What to do »
Print exactly the lines from the one containing "Screen dimensions: 789x485" through the last line of the records below, both included, and nothing else; omit any pictures.

:::

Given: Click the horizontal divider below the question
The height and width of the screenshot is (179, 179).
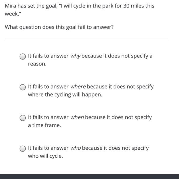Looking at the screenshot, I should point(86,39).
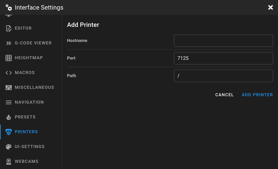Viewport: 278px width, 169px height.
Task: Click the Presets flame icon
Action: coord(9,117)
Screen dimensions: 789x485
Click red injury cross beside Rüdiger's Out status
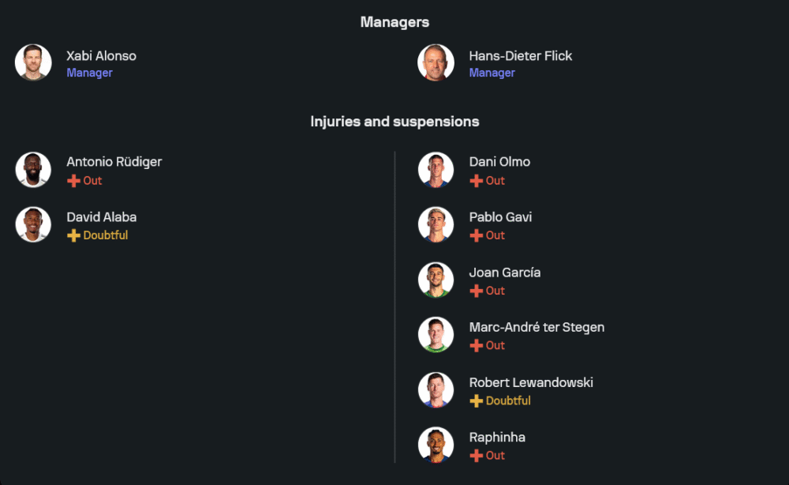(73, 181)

:::

Problem solution »
Screen dimensions: 789x485
Click red injury cross beside Rüdiger's Out status
(73, 181)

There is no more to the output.